Kim è il nome di fantasia che diamo a una giovane donna straniera, decisa a terminare una gravidanza dovuta a uno stupro subìto quando era ancora minorenne. Gli specialisti psichiatrici che l’hanno visitata ne hanno confermato le tendenze suicide; ciononostante, le è stato negato l’aborto. La ragazza, che aveva intrapreso uno sciopero della fame per richiamare attenzione, ha finito per partorire col cesareo alla venticinquesima settimana.
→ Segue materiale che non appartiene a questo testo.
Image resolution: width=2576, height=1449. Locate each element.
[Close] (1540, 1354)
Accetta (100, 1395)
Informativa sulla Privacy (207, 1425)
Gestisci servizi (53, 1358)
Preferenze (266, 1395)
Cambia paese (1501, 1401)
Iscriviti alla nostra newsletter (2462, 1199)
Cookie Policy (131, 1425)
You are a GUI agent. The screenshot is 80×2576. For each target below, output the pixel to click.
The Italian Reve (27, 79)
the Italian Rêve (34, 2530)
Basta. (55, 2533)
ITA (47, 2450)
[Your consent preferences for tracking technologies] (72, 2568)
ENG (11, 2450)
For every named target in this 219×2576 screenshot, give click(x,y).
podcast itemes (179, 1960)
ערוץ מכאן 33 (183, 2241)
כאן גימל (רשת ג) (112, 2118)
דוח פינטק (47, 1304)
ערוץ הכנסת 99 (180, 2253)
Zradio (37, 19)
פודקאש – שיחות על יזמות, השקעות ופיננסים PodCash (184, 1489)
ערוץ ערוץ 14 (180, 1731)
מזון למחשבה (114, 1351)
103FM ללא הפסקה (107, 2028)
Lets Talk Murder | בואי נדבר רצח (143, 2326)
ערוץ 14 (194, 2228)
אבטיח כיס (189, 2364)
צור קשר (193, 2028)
E dire che la nuova legislazione, in vigore dal luglio 2013, era scaturita dal clamore provocato da un caso del 2012, quando Savita, dentista indiana cui era stato negato un aborto, era morta per un’infezione.
Oggi la nuova legge consentirebbe l’aborto nel caso sia a rischio la vita della madre, incluse le tendenze suicide. Anche se lascia qualche spiraglio del tutto assente dalla legislazione precedente, si tratta ancora di una normativa tra le più restrittive. Il Guardian ha avuto accesso alle linee-guida diffuse negli ospedali, che confermerebbero che il sistema, frapponendo lunghe trafile burocratiche e molteplici visite da più specialisti, sembra volto a scoraggiare qualunque tentativo di interrompere una gravidanza.
Secondo Veronica O’Keane, eminente professoressa di psichiatria, “costringere una donna a farsi esaminare da un minimo di quattro specialisti -quando non si arriva a sette, come nel caso di Kim- sulle proprie inclinazioni al suicidio è una pratica invasiva, che prende troppo tempo in un periodo di crisi esistenziale in cui bisognerebbe agire con rapidità”. Appena il mese scorso, il Consiglio per i Diritti Umani delle Nazioni Unite aveva emanato una raccomandazione all’Irlanda affinché rivedesse una legislazione che tratta la donna incinta come “un recipiente, e nulla più”.